▶ Excerpted passage
"""

Biz & IT —

SkyDrive in Windows 8.1: Cloud storage the way it’s meant to be

Instant access to all your files with much less syncing.

When it was released, Windows 8 integrated cloud services were unmatched by any prior Windows version. Chief among its improvements was the Microsoft Account integration: sign in to Windows with your Microsoft Account credentials, and your settings will roam from machine to machine. Behind the scenes, this syncing all used SkyDrive.

Windows 8 also included a Metro SkyDrive app for browsing SkyDrive storage. This plumbed into the Metro APIs, enabling Metro apps to save and load files directly from SkyDrive. However, it left the desktop behind. The file-syncing desktop app had to be installed separately.

With the desktop app installed in Windows 8 (and below), SkyDrive offers the same kind of syncing and cloud storage that Dropbox and other services provide. Microsoft is more generous with the amount of free storage you get (7GB for SkyDrive, to 2GB for Dropbox, though Dropbox users can earn up to 18GB with referrals and other bonuses), but the experience is broadly similar regardless of which service you use.

"""

▶ Written task a
In the SkyDrive article, how much free storage does SkyDrive offer?

Entries from a dataset:
"""

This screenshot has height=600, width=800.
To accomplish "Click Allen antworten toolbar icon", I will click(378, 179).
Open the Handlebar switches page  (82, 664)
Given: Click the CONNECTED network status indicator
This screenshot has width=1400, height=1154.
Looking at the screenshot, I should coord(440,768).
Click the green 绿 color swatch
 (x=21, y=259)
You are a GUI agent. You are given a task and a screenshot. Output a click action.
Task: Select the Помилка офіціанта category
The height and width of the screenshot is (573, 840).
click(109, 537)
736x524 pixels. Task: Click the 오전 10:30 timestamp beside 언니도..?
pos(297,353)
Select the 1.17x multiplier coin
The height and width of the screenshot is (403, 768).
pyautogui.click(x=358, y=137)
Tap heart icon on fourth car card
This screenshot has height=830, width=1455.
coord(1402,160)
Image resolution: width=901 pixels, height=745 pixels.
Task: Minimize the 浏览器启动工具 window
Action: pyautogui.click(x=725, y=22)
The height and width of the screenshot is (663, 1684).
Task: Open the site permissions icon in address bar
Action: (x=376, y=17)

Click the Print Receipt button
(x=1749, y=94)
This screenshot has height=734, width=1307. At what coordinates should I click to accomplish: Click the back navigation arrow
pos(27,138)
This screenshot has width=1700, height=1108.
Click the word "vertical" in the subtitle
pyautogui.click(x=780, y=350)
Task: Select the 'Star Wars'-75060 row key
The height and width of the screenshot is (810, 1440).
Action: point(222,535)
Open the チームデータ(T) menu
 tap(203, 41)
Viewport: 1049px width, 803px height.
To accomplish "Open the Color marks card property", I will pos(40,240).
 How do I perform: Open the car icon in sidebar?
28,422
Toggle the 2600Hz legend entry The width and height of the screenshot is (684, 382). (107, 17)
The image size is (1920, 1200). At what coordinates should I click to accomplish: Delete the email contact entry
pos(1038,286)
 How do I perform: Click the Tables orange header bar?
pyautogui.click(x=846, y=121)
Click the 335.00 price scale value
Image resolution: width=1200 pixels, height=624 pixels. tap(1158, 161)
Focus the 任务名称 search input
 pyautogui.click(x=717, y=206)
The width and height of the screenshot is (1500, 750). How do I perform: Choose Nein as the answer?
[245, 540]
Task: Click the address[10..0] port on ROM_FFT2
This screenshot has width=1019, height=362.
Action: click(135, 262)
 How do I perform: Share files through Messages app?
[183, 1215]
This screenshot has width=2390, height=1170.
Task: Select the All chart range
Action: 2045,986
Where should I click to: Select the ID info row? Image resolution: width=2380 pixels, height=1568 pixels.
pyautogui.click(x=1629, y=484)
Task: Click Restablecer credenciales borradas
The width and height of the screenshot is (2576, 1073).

"""

▶ Written task b
Rewrite the rows from the first one through the line containing "I will pos(40,240).", changing "Print Receipt" to "Print Invoice" and leaving everything else unchanged. Give back only those rows.

▶ Exercise result a
7GB

▶ Exercise result b
This screenshot has height=600, width=800.
To accomplish "Click Allen antworten toolbar icon", I will click(378, 179).
Open the Handlebar switches page  (82, 664)
Given: Click the CONNECTED network status indicator
This screenshot has width=1400, height=1154.
Looking at the screenshot, I should coord(440,768).
Click the green 绿 color swatch
 (x=21, y=259)
You are a GUI agent. You are given a task and a screenshot. Output a click action.
Task: Select the Помилка офіціанта category
The height and width of the screenshot is (573, 840).
click(109, 537)
736x524 pixels. Task: Click the 오전 10:30 timestamp beside 언니도..?
pos(297,353)
Select the 1.17x multiplier coin
The height and width of the screenshot is (403, 768).
pyautogui.click(x=358, y=137)
Tap heart icon on fourth car card
This screenshot has height=830, width=1455.
coord(1402,160)
Image resolution: width=901 pixels, height=745 pixels.
Task: Minimize the 浏览器启动工具 window
Action: pyautogui.click(x=725, y=22)
The height and width of the screenshot is (663, 1684).
Task: Open the site permissions icon in address bar
Action: (x=376, y=17)

Click the Print Invoice button
(x=1749, y=94)
This screenshot has height=734, width=1307. At what coordinates should I click to accomplish: Click the back navigation arrow
pos(27,138)
This screenshot has width=1700, height=1108.
Click the word "vertical" in the subtitle
pyautogui.click(x=780, y=350)
Task: Select the 'Star Wars'-75060 row key
The height and width of the screenshot is (810, 1440).
Action: point(222,535)
Open the チームデータ(T) menu
 tap(203, 41)
Viewport: 1049px width, 803px height.
To accomplish "Open the Color marks card property", I will pos(40,240).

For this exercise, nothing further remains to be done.